Learning Better Representations by Interpolating Hidden States

Alex Lamb

Vikas Verma

July 2, 2020

Deep neural networks are typically trained via empirical risk minimization, which optimizes a model to perform well on the data points observed during training. As a result, the trained network is very accurate on data points that are similar to those seen during training, but often performs poorly on data points away from the training distribution (since its generalization behavior is only weakly constrained by the architecture).

To see this more concretely, consider the simple case of training on 2D spirals with a limited number of labeled training samples. We also use an architecture where one of the hidden layers has only two dimensions, so that we can directly visualize what is happening in the hidden states:

Graphs of hidden state — *Figure 1.* A neural net trained to classify on two interlocked spirals. The model’s classification decision in the observed space (left) and the decisions at different points in a 2D bottleneck hidden space (right) shows that the normal training of neural networks leads to a decision boundary which is non-smooth and at very close to class boundaries at many places.

Even though this is a simple two-dimensional example, it illustrates several basic problems in the usual empirical risk minimization framework:

The model has very high confidence over almost all of the space, both in the input space and the hidden space (the red or blue regions indicate high confidence).
The decision boundary cuts very close to real data points.
The encoding of training points occupy a large volume in the hidden space.

To help address these issues, we consider training on combinations of attributes from multiple examples. While this is still an active area of research, we propose a simple technique that we call Manifold Mixup:

We use a simple linear interpolation to combine the hidden states between pairs of examples. While this doesn’t consider all ways of combining information, there is evidence from the research on embeddings that linear combinations of hidden states can be semantically meaningful.
To label these combined points, we use the same linear combination of the targets for the selected example pairs (for the case of cross-entropy loss, this is equivalent to taking a weighted average of the losses).
Higher level layers are more abstract and thus might be better covered by simple linear interpolations. On the other hand, they remove more of the details from the original data. To sidestep this tradeoff, we perform mixing on a random layer for each example.

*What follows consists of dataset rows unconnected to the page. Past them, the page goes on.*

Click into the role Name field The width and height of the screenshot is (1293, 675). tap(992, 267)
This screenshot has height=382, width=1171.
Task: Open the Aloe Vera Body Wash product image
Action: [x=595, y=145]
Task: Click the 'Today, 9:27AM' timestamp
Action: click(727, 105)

Memory and computation are important constraints for researchers and practitioners alike. Manifold Mixup requires virtually no additional computation or memory, since it only requires combining hidden states and class labels as an additional computation step and it does not have any additional memory requirement.

How does it work?

The procedure for manifold mixup can be described very simply, and only introduces two hyperparameters: alpha (the mixing rate) and S (the set of layers to consider mixing in):

Manifold Mixup two hyperparameters: alpha (the mixing rate) and S (the set of layers to consider mixing in)

A more diagrammatic description of Manifold Mixup is given in the below figure.

Figure. Left: The normal forward pass for training Deep Neural Networks. Right: The forward pass in the Manifold Mixup training. The gradient is back-propagated all the way down to the bottom-most layer in Manifold Mixup training — *Figure 3.* **Left:** The normal forward pass for training Deep Neural Networks. Right: The forward pass in the Manifold Mixup training. The gradient is back-propagated all the way down to the bottom-most layer in Manifold Mixup training.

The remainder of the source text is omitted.